DaffoDeffo · 28/04/2019 20:37

It's also the drugs. The coke is probably making him chatty and then when he's not on them, he's irritable and angry.

The violence is a real concern. What he's doing to you is pushing you away which is making you come back stronger - you even said it yourself, to try and make him want you.

You deserve so much better. He's making you feel insecure and unhappy most of the time. And I bet you will actually feel relief when he's out of your life.

Putthatlampshadeonyourhead · 28/04/2019 20:41

You dont love him in all probability. All the drama is making a type of hysterical bond.

Babdoc · 28/04/2019 20:44

This screams co-dependent relationship! You are hooked on the drama and emotional rollercoaster, he is hooked on drugs. You will never be right for each other, you are fuelling each other’s problems.
Please see sense and end this now, rather than wasting years of your life.

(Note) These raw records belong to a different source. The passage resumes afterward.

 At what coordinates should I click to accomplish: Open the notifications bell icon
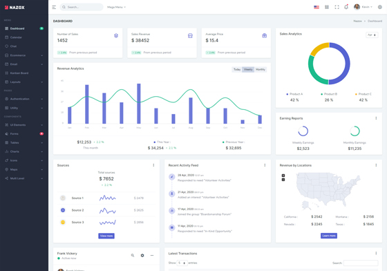click(346, 7)
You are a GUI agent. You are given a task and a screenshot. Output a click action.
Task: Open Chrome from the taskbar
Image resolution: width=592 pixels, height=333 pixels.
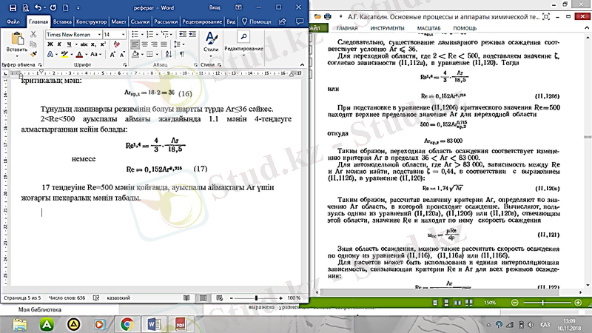tap(127, 324)
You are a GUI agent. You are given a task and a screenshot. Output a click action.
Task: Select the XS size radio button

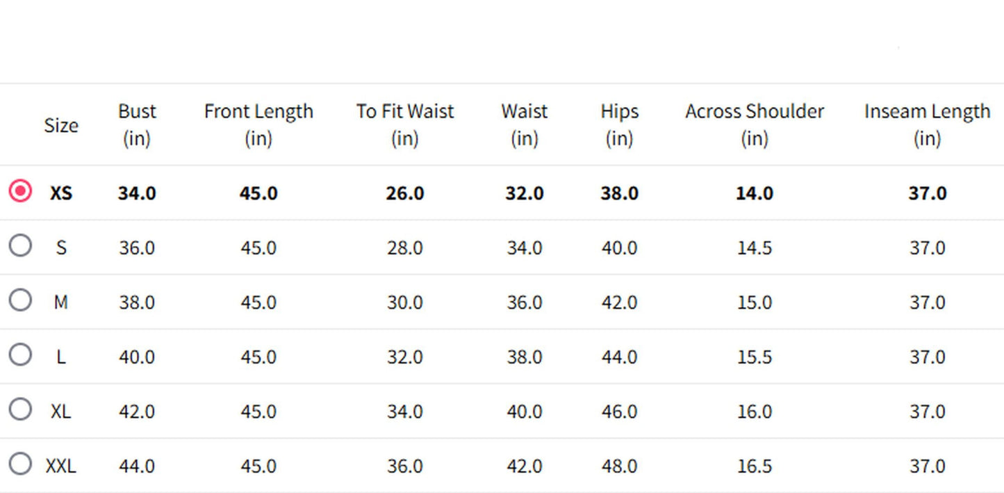20,191
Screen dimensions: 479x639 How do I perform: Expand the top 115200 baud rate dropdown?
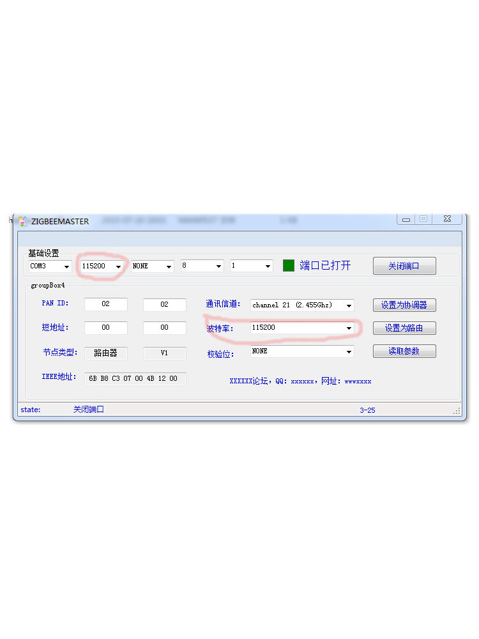coord(102,266)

Fishandchips71 · 28/04/2019 21:24

OP I'm so sorry you're going through this. I'm 29 and I was with my fiancee for 5 years. It was a very similar situation. I loved him so much and we were happy seemingly most of the time but If I'm honest it was only because I was doing what he wanted. What I wanted had to take a back seat. Eventually I got very ill with a genetic disorder and was hospitalised and signed off work until my meds kicked in. He didn't care, wouldn't so much as make me a cup of tea and expected me to wait on him and moaned I wasn't dressing up enough and having sex enough. He completely ignored/denied the fact I was ill. He showed his true colours after 5 years of me making excuses for his shitty behaviour I had no choice but to move into my parents for my health and leave him. It was the hardest thing I've ever had to do. But I had to put my self respect first. A month later I have been very lucky and the first man I have met is absolutely lovely and treats me so well. I know I made the right decision and I have no regrets. You must put yourself first. I know it seems like the end of the world but I promise you once it's done - life goes on! Pretty soon you won't even miss him. Be strong sweetheart. Don't waste as much time as I did xxxxxxxxx

Fishandchips71 · 28/04/2019 21:28

Also....I hoped he would call/text me over the weeks around our break up but he never did. I caved a few times and called him but he never made the effort. That just proved he didn't love me and didn't care. It doesn't sound like he cares sweetheart. You're worth so much more than that. You can find someone who treats you right and shows you care and love. Don't settle for less xxx

Closetbeanmuncher · 28/04/2019 22:38

The question you need to ask yourself is how many more years do you want to waste on this?

There is no chance of this changing and complaining to other people doesn't change what's happening it just pisses people off because they get tired of picking up the pieces only for you to stay.

You had a life before this and life will go on without it. You're only enslaving yourself to misery by carrying on with this cluster fuck.